Saturday, September 10, 2011
When you share a birthday with a national tragedy, it feels selfish to even celebrate. The catastrophic impact of the 9/11 disaster looms large over any concerns, and renders everything else unimportant, something inconsequential.
The attack on the World Trade Center is forever etched in the collective consciousness of everyone from New York and the world beyond. And on this tenth-year anniversary, the wounds have opened again and the world stands still in shared remembrance.
While some of us have been tangentially affected, the survivors of the innocents felt the void and the loss that most of us could not even comprehend. Children lost their parents, and parents lost their children.
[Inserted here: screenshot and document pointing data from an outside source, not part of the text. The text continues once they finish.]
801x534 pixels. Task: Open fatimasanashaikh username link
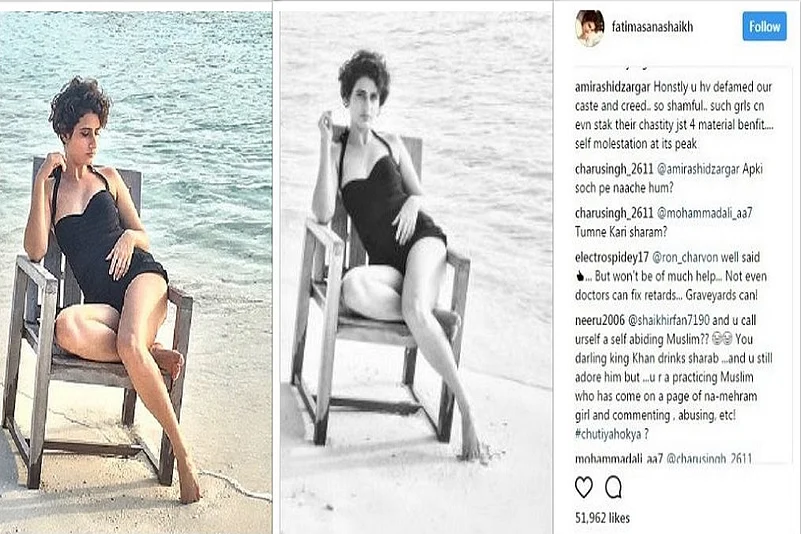point(652,27)
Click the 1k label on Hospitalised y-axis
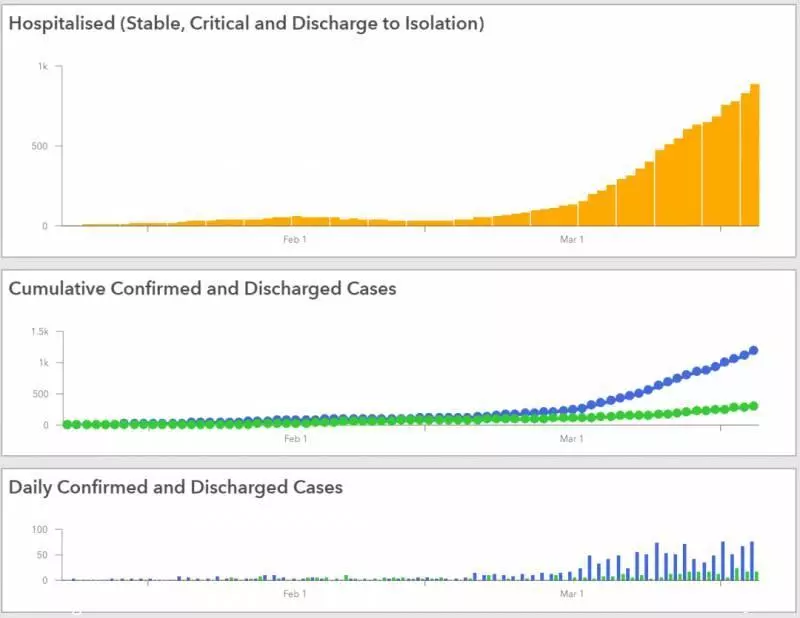800x618 pixels. [42, 66]
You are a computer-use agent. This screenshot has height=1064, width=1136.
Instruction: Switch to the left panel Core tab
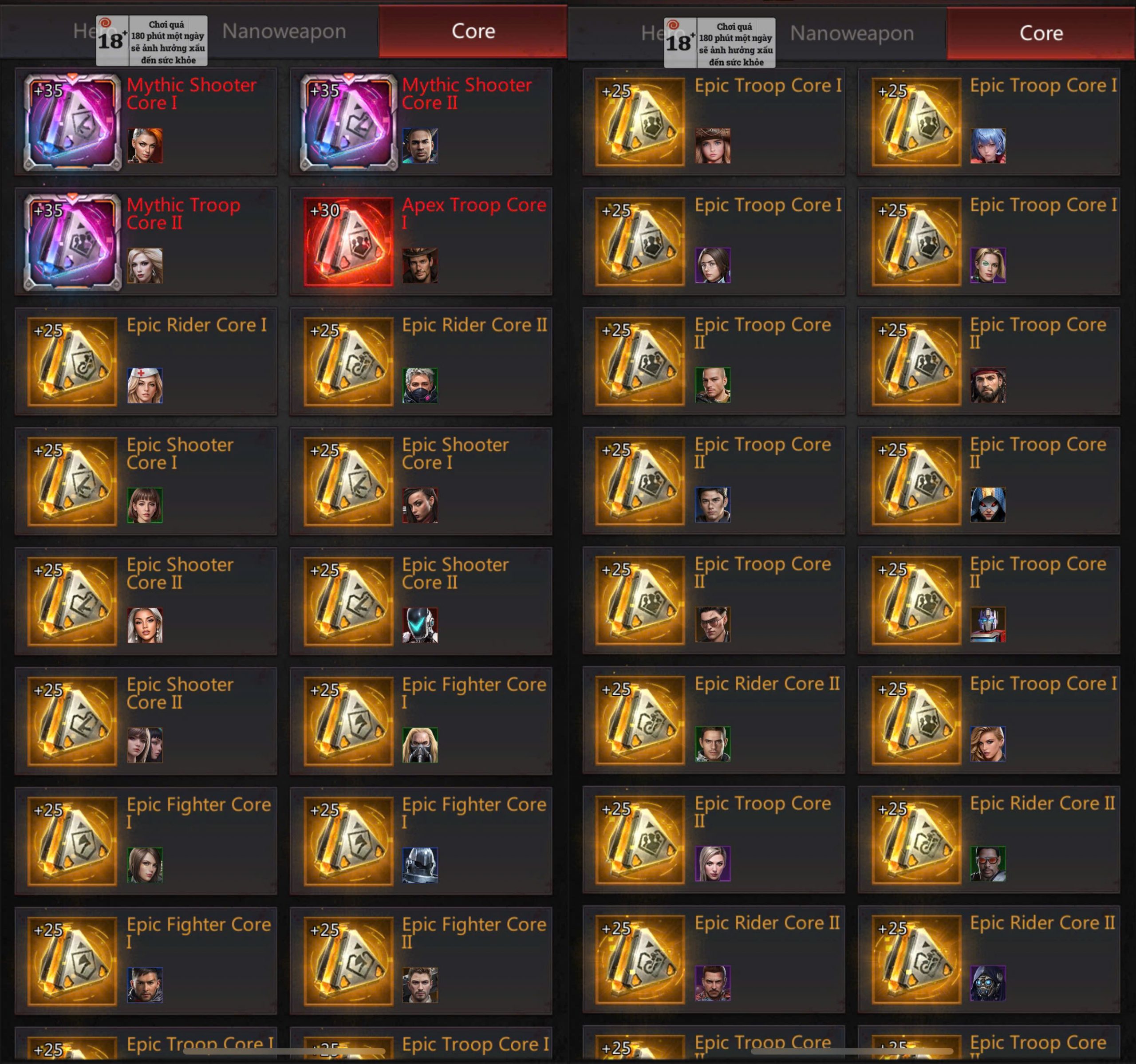473,32
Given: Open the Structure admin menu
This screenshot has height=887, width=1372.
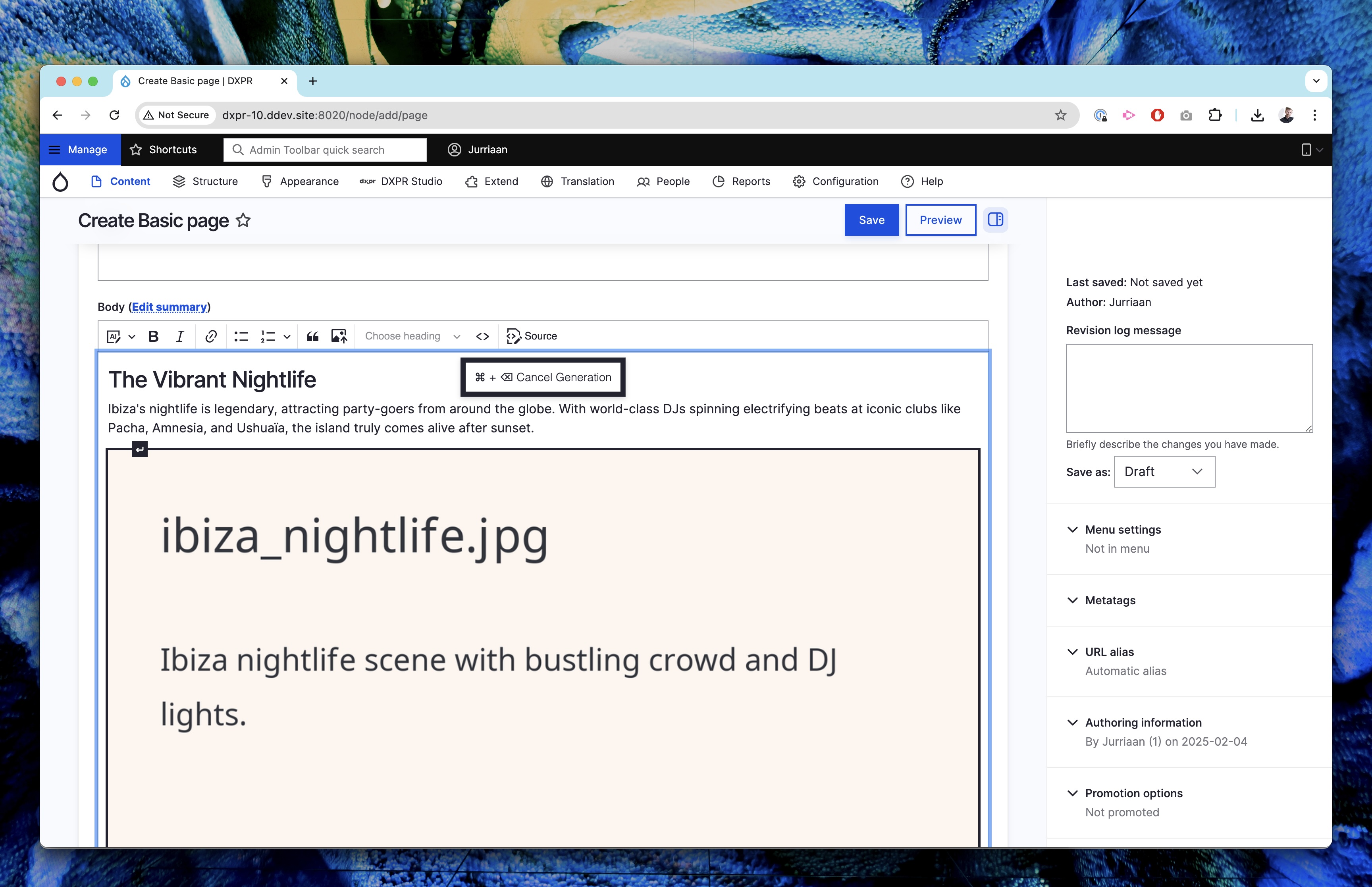Looking at the screenshot, I should [214, 181].
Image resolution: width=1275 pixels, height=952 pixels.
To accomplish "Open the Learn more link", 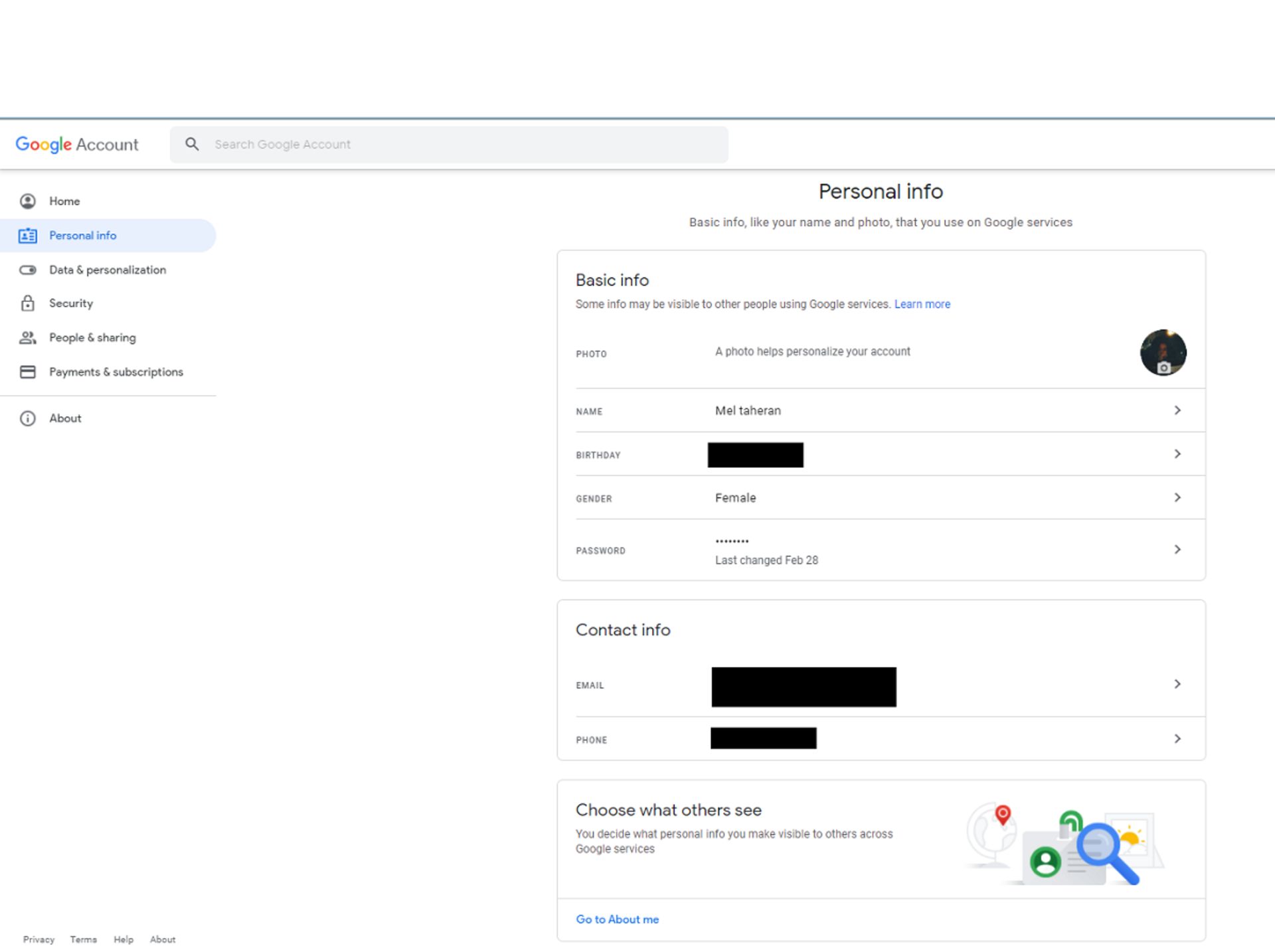I will tap(922, 304).
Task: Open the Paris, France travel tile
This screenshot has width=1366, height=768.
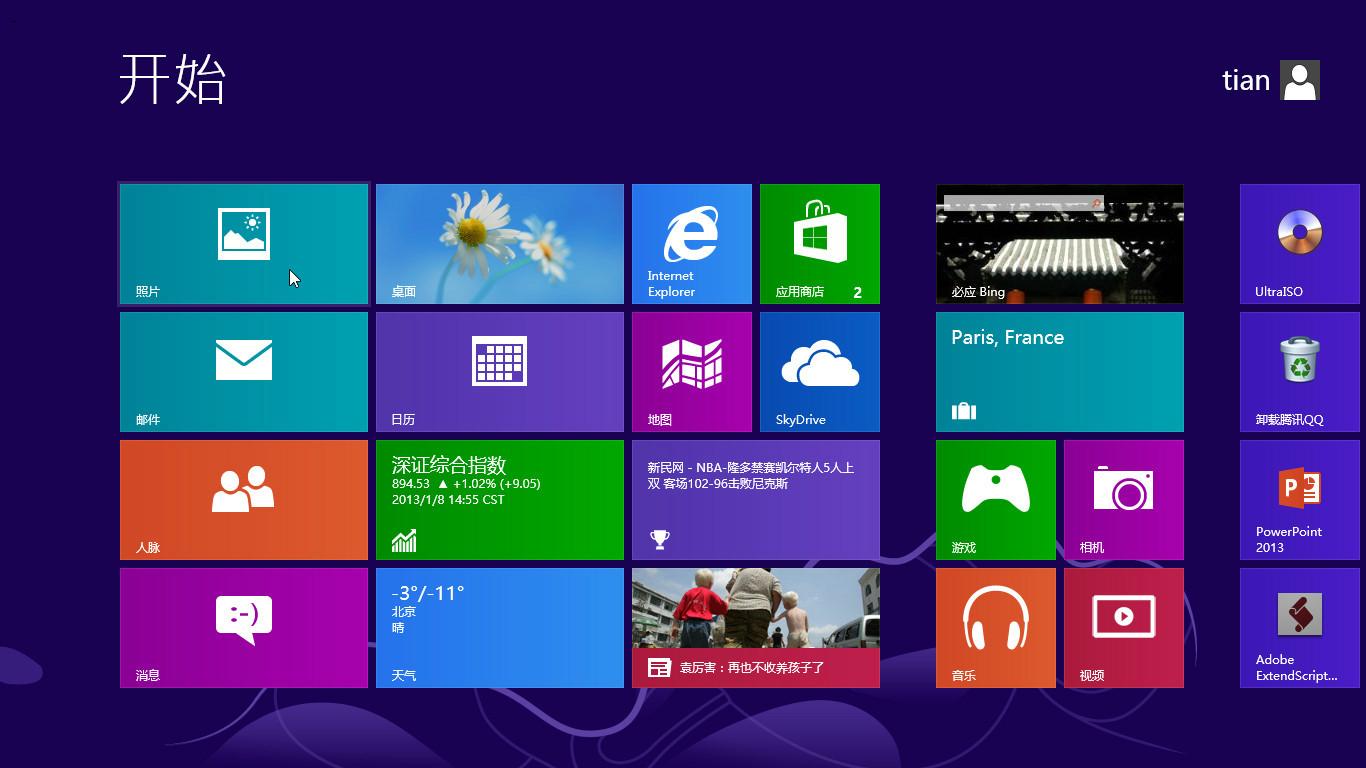Action: click(x=1060, y=371)
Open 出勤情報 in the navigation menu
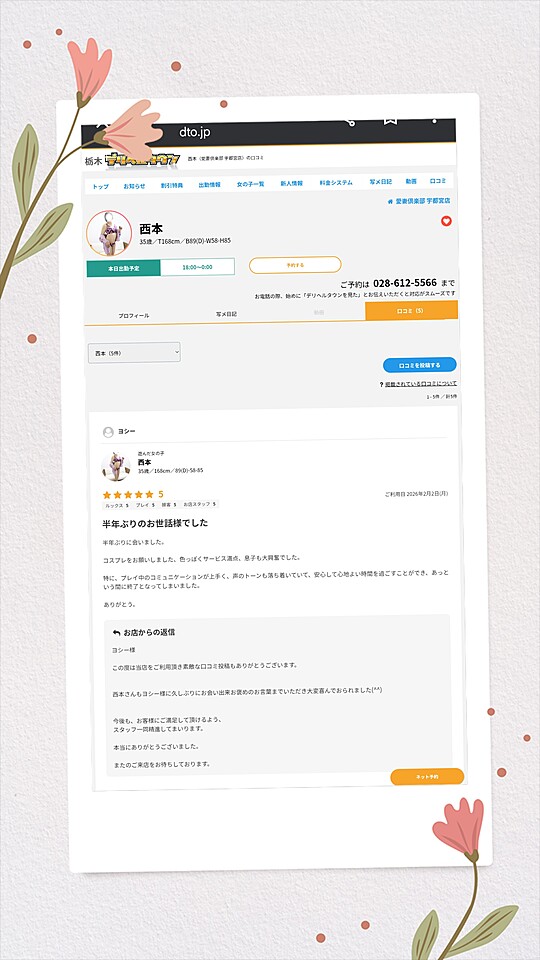540x960 pixels. pos(209,184)
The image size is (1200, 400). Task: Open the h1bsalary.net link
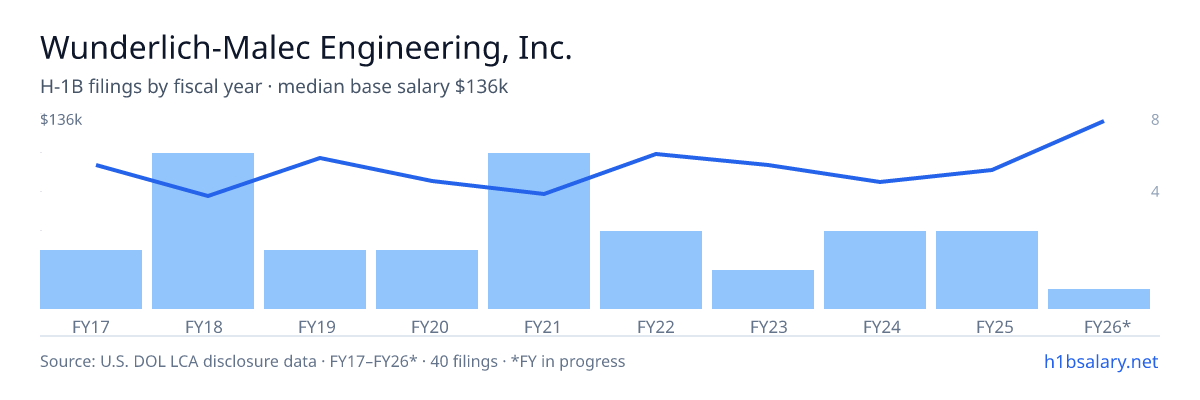coord(1101,361)
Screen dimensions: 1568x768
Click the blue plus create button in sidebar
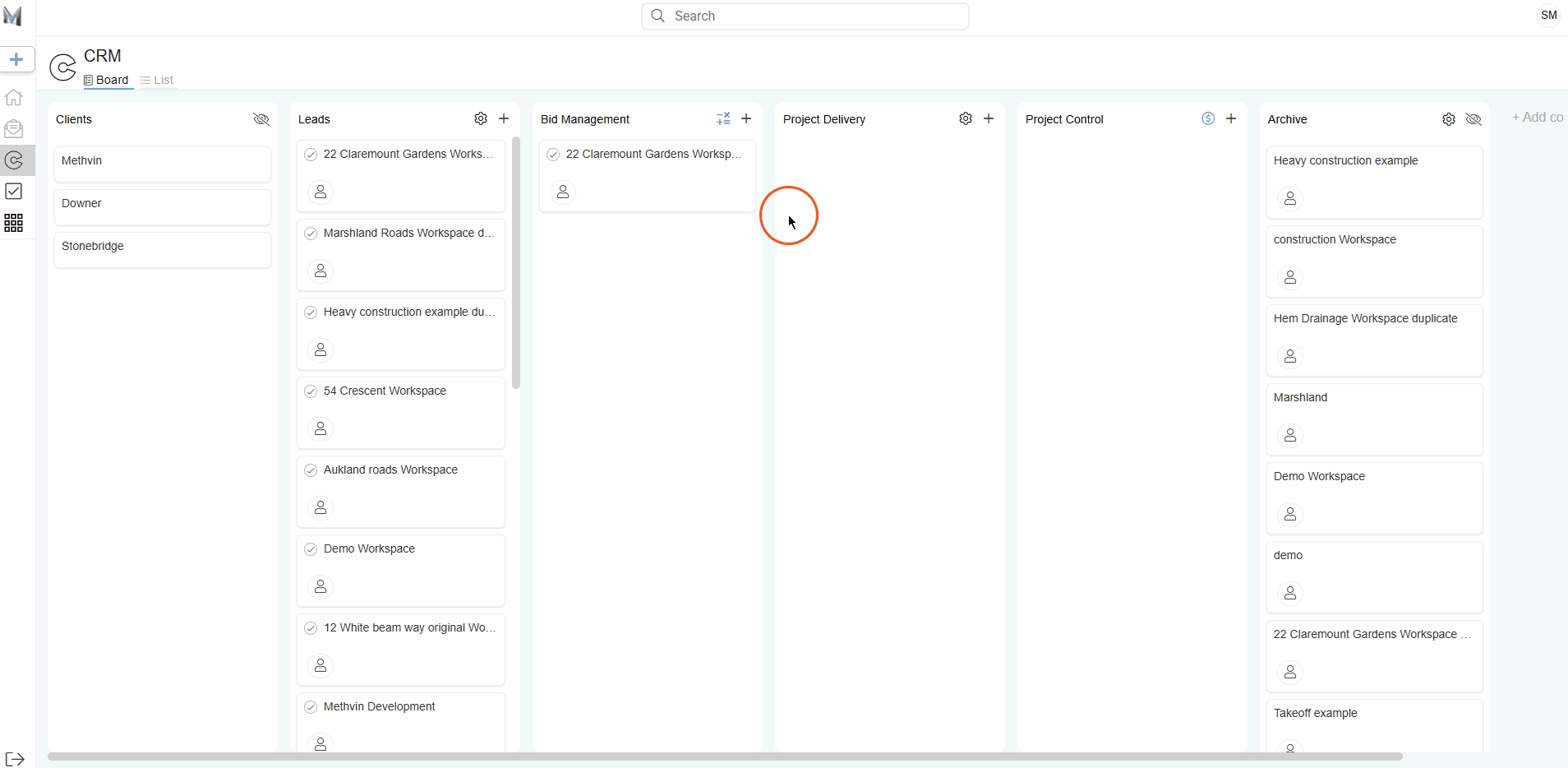(16, 59)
The rescue workers who toiled on Ground Zero have lived, but with dust in their lungs. The survivors grappled with post-traumatic stress even after the television replayed the gruesome images every year. The rest of us moved on.
But we cannot escape the memories, nor can we feel safe again.
For this tenth-year anniversary, we struggle with the need to maintain a sense of normalcy in the midst of the threat of new terrorist attacks. The presence of heavily-armed police in subway serves as the new reality.
Where were you when the world stood still?
Ten years ago, I stood on the platform of a Manhattan-bound E train to spend my birthday morning at the bookstore cafe in World Trade Center. Just as the train was pulling into the station, something inexplicable gripped me. I turned around, crossed to the west-bound platform to the train back to home, to safety.
This divine intervention gave me the chance to hug my son again, and reoriented me to life's priorities. My work as a nurse gives me the opportunity to make a difference. So as I continue to celebrate the fact that I am alive, a huge part of this day will be forever spent in remembrance of the day when the world stood still.
I resolve to honor the sacrifices of those who died before us by living my life in full appreciation of God's bountiful blessings and of His promise of the new Jerusalem.